Your job could disappear altogether, or…": IMF chief on impact of AI – NDTV

“Your job could disappear completely, or …”: IMF chief on the impact of AI

The IMF is expected to release updated economic forecasts later this month (File)

Artificial intelligence poses risks to job security around the world, but also offers a “tremendous opportunity” to boost falling productivity and boost global growth, the IMF chief told AFP.

AI will impact 60 percent of jobs in advanced economies, International Monetary Fund Managing Director Kristalina Georgieva said in an interview in Washington, shortly before her departure for the annual World Economic Forum in Davos, Switzerland.

With AI expected to have less impact in developing countries, around “40 percent of jobs worldwide are expected to be affected,” she said, citing a new IMF report.

“And the more higher-skilled jobs you have, the greater the impact,” she added.

However, the IMF report released on Sunday evening found that only half of the jobs affected by AI will be negatively affected; The rest could actually benefit from greater productivity gains from AI.

“Your job could disappear entirely – which is not a good thing – or artificial intelligence could improve your job so that you are actually more productive and your income level could increase,” Georgieva said.

Uneven effects

The IMF report predicted that while labor markets in emerging and developing countries will initially feel a smaller impact from AI, they will also be less likely to benefit from the increased productivity that will come from integration in the workplace.

“We need to focus on helping low-income countries in particular to move faster to take advantage of the opportunities that artificial intelligence will bring,” Georgieva told AFP.

“So artificial intelligence is a bit scary. But it is also a tremendous opportunity for everyone,” she said.

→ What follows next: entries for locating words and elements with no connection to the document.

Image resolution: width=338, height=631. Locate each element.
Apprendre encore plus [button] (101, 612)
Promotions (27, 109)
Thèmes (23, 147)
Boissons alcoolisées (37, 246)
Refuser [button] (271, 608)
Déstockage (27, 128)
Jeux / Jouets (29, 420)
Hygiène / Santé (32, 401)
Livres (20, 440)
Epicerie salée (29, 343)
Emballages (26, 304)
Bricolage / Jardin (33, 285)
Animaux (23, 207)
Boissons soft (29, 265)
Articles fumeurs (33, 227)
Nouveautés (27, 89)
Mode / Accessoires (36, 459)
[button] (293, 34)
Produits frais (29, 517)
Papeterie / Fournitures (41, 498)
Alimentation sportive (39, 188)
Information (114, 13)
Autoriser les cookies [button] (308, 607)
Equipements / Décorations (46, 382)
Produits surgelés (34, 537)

The IMF will release updated economic forecasts later this month that will show the global economy is broadly on track to meet its previous forecasts, she said.

She was “ready for a soft landing,” she said, adding that “monetary policy is doing a good job, inflation is coming down, but the job is not quite done yet.”

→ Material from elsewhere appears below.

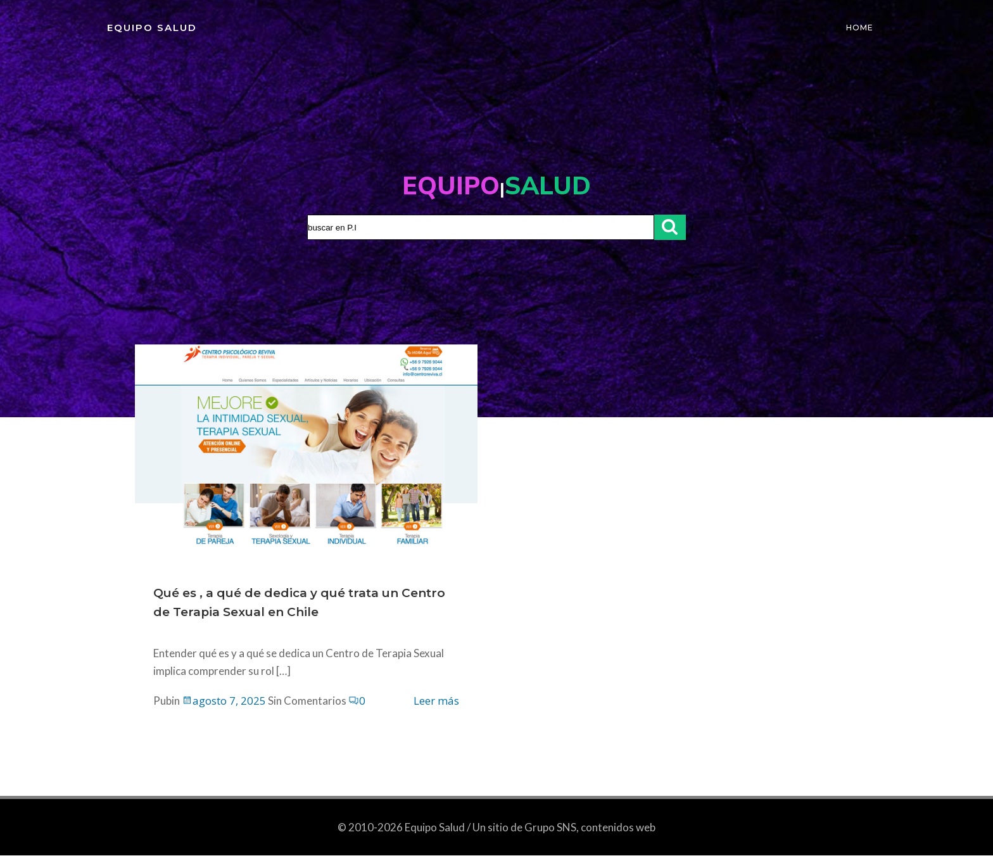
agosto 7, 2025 (224, 702)
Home (860, 28)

“So we're in the toughest spot of neither easing too quickly nor too slowly,” she said.

The global economy could use an AI-driven productivity boost, with the IMF predicting it will continue to grow at historically subdued levels in the medium term.

“God, how much we need it,” Georgieva said. “Until we find a way to increase productivity, we as a world are not in for a great story.”

“Tough” year ahead of us

Georgieva said 2024 was likely to be a “very difficult year” for fiscal policies worldwide as countries try to manage debt burdens accumulated during the Covid-19 pandemic and rebuild depleted buffers.

Billions of people will vote again this year, putting additional pressure on governments to either increase spending or cut taxes to win popular support.

“About 80 countries will have elections, and we know what happens with spending pressures during election cycles,” she added.

The concern at the IMF, Georgieva said, is that governments around the world will spend heavily this year, undermining the hard-won progress they have made in combating high inflation.

“If monetary policy is tightened and fiscal policy is expanded, which goes against the goal of reducing inflation, we could be looking at a longer journey,” she added.

– Focused on work –

Georgieva, whose five-year term at the helm of the IMF ends this year, declined to comment on whether she plans to run for a second term as head of the international financial institution.

“I have a job to do right now and I’m focused on getting that job done,” she said.

“It has been a great privilege to take the helm of the IMF at a very turbulent time, and I can tell you that I am quite proud of how the institution has handled it,” she continued.

“But let me do what’s in front of me.”

(Except for the headline, this story has not been edited by NDTV staff and is published from a syndicated feed.)